Records from a data collection:
*****

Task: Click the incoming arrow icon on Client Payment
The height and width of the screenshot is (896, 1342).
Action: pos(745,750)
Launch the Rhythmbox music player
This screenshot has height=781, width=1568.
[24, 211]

*****

What you will do:
Copy out the entries above without altering a single character.

Result:
Task: Click the incoming arrow icon on Client Payment
The height and width of the screenshot is (896, 1342).
Action: pos(745,750)
Launch the Rhythmbox music player
This screenshot has height=781, width=1568.
[24, 211]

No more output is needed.